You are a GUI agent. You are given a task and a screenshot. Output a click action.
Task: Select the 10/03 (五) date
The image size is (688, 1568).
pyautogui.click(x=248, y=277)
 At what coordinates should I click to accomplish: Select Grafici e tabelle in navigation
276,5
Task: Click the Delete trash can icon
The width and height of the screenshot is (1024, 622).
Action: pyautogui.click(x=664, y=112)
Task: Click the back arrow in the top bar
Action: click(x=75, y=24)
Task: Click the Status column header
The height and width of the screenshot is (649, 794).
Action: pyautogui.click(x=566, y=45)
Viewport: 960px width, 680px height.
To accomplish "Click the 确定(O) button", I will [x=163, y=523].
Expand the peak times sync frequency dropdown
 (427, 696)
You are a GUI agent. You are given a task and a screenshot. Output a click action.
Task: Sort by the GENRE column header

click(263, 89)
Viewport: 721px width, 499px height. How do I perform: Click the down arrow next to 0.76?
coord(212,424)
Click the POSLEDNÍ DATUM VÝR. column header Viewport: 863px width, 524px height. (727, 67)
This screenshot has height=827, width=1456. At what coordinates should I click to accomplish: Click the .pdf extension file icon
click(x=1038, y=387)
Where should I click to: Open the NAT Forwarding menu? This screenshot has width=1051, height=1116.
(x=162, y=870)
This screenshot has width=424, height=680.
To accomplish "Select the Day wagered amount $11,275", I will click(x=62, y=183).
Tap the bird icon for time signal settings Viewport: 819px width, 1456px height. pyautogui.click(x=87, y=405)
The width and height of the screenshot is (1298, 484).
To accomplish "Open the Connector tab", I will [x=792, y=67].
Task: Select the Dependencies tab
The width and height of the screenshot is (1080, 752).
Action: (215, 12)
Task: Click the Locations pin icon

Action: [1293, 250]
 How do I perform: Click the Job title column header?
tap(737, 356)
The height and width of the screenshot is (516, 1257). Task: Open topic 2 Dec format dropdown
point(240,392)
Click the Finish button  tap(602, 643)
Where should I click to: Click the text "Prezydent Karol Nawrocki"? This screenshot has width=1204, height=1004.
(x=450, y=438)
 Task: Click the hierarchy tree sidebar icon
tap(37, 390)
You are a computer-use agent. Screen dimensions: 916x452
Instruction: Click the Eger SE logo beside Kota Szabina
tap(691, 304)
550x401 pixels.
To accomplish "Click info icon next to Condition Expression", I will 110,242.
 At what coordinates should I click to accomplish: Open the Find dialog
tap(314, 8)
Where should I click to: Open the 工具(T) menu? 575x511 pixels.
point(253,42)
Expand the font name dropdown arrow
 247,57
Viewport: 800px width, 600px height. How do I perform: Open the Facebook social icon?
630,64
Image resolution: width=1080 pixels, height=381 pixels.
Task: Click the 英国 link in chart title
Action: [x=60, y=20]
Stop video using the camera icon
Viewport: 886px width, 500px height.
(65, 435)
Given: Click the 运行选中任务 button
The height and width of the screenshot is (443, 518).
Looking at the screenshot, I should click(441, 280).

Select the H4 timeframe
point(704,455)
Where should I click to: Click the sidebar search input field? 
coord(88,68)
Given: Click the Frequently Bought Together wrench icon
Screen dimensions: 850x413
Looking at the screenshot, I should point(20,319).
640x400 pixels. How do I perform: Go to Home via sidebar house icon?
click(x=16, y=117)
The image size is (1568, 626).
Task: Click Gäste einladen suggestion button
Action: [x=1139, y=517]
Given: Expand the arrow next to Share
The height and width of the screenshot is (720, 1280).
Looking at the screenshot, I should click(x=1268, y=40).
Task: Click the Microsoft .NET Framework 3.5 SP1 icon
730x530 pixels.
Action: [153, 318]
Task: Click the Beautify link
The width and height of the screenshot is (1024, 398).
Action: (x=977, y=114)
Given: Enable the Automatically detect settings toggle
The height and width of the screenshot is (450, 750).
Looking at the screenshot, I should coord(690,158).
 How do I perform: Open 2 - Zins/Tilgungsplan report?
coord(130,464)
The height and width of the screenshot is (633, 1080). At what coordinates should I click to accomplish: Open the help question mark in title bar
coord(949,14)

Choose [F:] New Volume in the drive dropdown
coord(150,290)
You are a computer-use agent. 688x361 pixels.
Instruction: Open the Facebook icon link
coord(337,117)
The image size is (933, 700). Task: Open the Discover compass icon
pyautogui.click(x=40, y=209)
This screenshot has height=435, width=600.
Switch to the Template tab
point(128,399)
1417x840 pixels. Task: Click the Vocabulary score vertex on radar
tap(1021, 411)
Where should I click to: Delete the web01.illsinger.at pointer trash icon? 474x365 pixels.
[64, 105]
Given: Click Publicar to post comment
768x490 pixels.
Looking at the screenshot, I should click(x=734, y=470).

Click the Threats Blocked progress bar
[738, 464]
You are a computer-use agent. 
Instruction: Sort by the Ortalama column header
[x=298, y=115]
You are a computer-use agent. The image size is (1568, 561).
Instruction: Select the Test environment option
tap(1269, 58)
__________
TASK DESCRIPTION:
Wherever the string "will" appears in the entries above, list that line.

TASK RESULT:
To accomplish "Click the 确定(O) button", I will [x=163, y=523].
To accomplish "Select the Day wagered amount $11,275", I will click(x=62, y=183).
To accomplish "Open the Connector tab", I will [x=792, y=67].
To accomplish "Click info icon next to Condition Expression", I will 110,242.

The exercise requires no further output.